---- TASK INPUTS
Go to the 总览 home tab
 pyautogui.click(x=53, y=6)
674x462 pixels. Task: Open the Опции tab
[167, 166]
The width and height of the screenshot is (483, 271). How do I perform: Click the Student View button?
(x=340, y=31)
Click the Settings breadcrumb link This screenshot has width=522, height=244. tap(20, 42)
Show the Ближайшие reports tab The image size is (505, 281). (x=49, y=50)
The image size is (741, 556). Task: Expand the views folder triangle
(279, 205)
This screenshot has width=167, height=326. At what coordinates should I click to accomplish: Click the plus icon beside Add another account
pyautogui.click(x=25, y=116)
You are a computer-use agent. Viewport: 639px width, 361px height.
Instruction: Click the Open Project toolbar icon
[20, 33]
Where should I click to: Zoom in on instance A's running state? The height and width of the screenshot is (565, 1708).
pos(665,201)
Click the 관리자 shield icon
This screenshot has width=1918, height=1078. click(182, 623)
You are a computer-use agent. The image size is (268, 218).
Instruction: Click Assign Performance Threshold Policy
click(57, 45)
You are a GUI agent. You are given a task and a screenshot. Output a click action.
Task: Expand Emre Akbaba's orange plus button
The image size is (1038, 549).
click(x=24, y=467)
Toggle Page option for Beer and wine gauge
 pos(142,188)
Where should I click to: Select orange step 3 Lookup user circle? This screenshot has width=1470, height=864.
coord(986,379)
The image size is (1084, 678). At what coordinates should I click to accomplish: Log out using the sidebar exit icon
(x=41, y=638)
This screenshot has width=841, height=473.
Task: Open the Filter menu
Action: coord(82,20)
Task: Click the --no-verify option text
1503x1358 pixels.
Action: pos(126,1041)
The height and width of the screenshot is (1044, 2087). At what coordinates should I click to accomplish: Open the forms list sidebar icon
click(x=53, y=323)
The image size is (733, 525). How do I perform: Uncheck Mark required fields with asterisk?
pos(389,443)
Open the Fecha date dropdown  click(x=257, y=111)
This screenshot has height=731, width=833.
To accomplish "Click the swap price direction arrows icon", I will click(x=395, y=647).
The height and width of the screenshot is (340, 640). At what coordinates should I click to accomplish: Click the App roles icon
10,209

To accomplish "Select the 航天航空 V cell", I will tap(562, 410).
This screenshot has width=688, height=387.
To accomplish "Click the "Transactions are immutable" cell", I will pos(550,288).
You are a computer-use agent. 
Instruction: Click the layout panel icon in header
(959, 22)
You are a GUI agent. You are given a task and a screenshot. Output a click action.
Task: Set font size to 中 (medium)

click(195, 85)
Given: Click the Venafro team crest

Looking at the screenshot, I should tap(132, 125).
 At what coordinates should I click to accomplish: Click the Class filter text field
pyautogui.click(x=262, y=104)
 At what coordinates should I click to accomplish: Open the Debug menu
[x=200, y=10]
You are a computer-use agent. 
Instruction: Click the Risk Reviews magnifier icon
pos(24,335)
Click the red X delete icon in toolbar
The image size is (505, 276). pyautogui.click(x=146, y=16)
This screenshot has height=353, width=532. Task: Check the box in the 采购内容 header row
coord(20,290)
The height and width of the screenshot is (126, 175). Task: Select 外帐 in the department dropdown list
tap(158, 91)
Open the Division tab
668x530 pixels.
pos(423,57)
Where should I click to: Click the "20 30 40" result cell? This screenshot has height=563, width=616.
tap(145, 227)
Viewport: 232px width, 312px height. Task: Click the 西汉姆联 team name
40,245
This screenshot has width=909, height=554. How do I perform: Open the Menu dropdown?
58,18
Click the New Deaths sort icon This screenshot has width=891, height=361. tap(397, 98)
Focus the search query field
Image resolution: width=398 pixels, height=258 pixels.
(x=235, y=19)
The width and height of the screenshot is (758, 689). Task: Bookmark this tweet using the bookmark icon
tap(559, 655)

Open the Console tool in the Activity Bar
--------
TASK DESCRIPTION:
Rewrite all the entries, replacing "sidebar" with "side panel" and leaving everything else unchanged.

REPLY:
Go to the 总览 home tab
 pyautogui.click(x=53, y=6)
674x462 pixels. Task: Open the Опции tab
[167, 166]
The width and height of the screenshot is (483, 271). How do I perform: Click the Student View button?
(x=340, y=31)
Click the Settings breadcrumb link This screenshot has width=522, height=244. tap(20, 42)
Show the Ближайшие reports tab The image size is (505, 281). (x=49, y=50)
The image size is (741, 556). Task: Expand the views folder triangle
(279, 205)
This screenshot has width=167, height=326. At what coordinates should I click to accomplish: Click the plus icon beside Add another account
pyautogui.click(x=25, y=116)
You are a computer-use agent. Viewport: 639px width, 361px height.
Instruction: Click the Open Project toolbar icon
[20, 33]
Where should I click to: Zoom in on instance A's running state? The height and width of the screenshot is (565, 1708).
pos(665,201)
Click the 관리자 shield icon
This screenshot has width=1918, height=1078. click(182, 623)
You are a computer-use agent. The image size is (268, 218).
Instruction: Click Assign Performance Threshold Policy
click(57, 45)
You are a GUI agent. You are given a task and a screenshot. Output a click action.
Task: Expand Emre Akbaba's orange plus button
The image size is (1038, 549).
click(x=24, y=467)
Toggle Page option for Beer and wine gauge
 pos(142,188)
Where should I click to: Select orange step 3 Lookup user circle? This screenshot has width=1470, height=864.
coord(986,379)
The image size is (1084, 678). At what coordinates should I click to accomplish: Log out using the side panel exit icon
(x=41, y=638)
This screenshot has width=841, height=473.
Task: Open the Filter menu
Action: coord(82,20)
Task: Click the --no-verify option text
1503x1358 pixels.
Action: pos(126,1041)
The height and width of the screenshot is (1044, 2087). At what coordinates should I click to accomplish: Open the forms list side panel icon
click(x=53, y=323)
The image size is (733, 525). How do I perform: Uncheck Mark required fields with asterisk?
pos(389,443)
Open the Fecha date dropdown  click(x=257, y=111)
This screenshot has height=731, width=833.
To accomplish "Click the swap price direction arrows icon", I will click(x=395, y=647).
The height and width of the screenshot is (340, 640). At what coordinates should I click to accomplish: Click the App roles icon
10,209

To accomplish "Select the 航天航空 V cell", I will tap(562, 410).
This screenshot has width=688, height=387.
To accomplish "Click the "Transactions are immutable" cell", I will pos(550,288).
You are a computer-use agent. 
Instruction: Click the layout panel icon in header
(959, 22)
You are a GUI agent. You are given a task and a screenshot. Output a click action.
Task: Set font size to 中 (medium)

click(195, 85)
Given: Click the Venafro team crest

Looking at the screenshot, I should tap(132, 125).
 At what coordinates should I click to accomplish: Click the Class filter text field
pyautogui.click(x=262, y=104)
 At what coordinates should I click to accomplish: Open the Debug menu
[x=200, y=10]
You are a computer-use agent. 
Instruction: Click the Risk Reviews magnifier icon
pos(24,335)
Click the red X delete icon in toolbar
The image size is (505, 276). pyautogui.click(x=146, y=16)
This screenshot has height=353, width=532. Task: Check the box in the 采购内容 header row
coord(20,290)
The height and width of the screenshot is (126, 175). Task: Select 外帐 in the department dropdown list
tap(158, 91)
Open the Division tab
668x530 pixels.
pos(423,57)
Where should I click to: Click the "20 30 40" result cell? This screenshot has height=563, width=616.
tap(145, 227)
Viewport: 232px width, 312px height. Task: Click the 西汉姆联 team name
40,245
This screenshot has width=909, height=554. How do I perform: Open the Menu dropdown?
58,18
Click the New Deaths sort icon This screenshot has width=891, height=361. tap(397, 98)
Focus the search query field
Image resolution: width=398 pixels, height=258 pixels.
(x=235, y=19)
The width and height of the screenshot is (758, 689). Task: Bookmark this tweet using the bookmark icon
tap(559, 655)

Open the Console tool in the Activity Bar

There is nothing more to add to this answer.